What would we think of a pollster who issued a definitive report on how the American people felt about a new television special, only to discover later that he had interviewed only one person who had seen only ten minutes of the programme? We would dismiss the conclusions as frivolous. Yet that is exactly the kind of evidence that too many Christians accept as the final truth about many much more important matters - matters such as answered prayer, God's judgement, Christ's forgiveness, eternal salvation. The only person they consult is themselves and the only experience they evaluate is the most recent ten minutes. But we need other experiences, the community of experience of brothers and sisters in the church, the centuries of experience provided by our biblical ancestors. A Christian who has David in his bones, Jeremiah in his bloodstream, Paul in his fingertips and Christ in his heart will know how much and how little value to put on his own momentary feelings and the experience of the past week.
-- p. 146, Life At Its Best by Eugene Peterson
Some days, you just wake up and you feel down cast. I experience that time to time, and I often have no idea where that gloomy mornings come from. Perhaps I was too tired from the late night, or maybe some hormonal imbalance happened during my sleep. Or it could be resulting from some kind of subconscious guilty feeling about my actions yesterday, or it could be a direct attack from a devil. Whatever it is, I experience this gloomy moments, and it doesn't only happen in the morning, but it also happens during the day or evening. Some may say it's a sign of depression, and maybe it is.
It is surprisingly hard to get out of such feeling and be ready to meet other people. When it's bad, I become very grumpy and don't even want to face people, and even become afraid of talking to God, and that grumpy mood at times gets a bit worse than just an aggressive and defensive mood and becomes a venomously attacking or blindingly depressive.

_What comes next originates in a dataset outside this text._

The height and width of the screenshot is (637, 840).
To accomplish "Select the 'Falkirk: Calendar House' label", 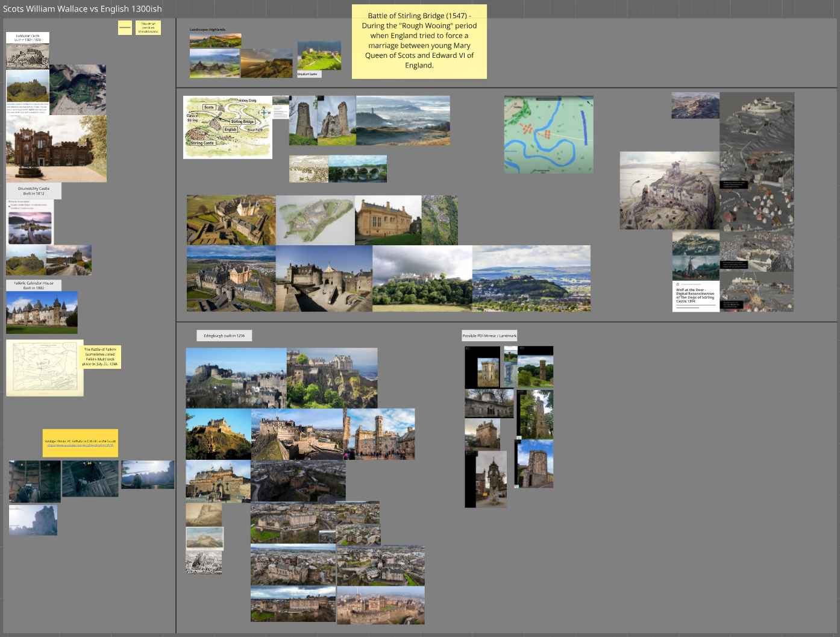I will tap(34, 285).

So, what do I do in such situations?
Sometimes I just let the time take care of it, and often, thank God for His providence, there are enough good people around me who will cheer me up and get me out of the grumpy mood. But one thing that gets me out of such situation especially when I can't seem to find courage to pray and face God myself is nothing else but the Gospel. It is the gospel truth that tells me that God knows how weak, lost and confused I am. It is the gospel truth that tells me that no matter what I have done (even when I can't remember them), how much I sinned, how often I've rebelled and rejected God, Jesus has quenched God's righteous anger against me on the cross, hence I have no reason to fear God any more, only if I would trust Him and remain in Him, and oh, He would keep me in Christ for His sake!
So, no matter how bad you feel, how tangled and mangled you feel at the moment, by God's grace and truth, may you also find comfort and freedom in Christ.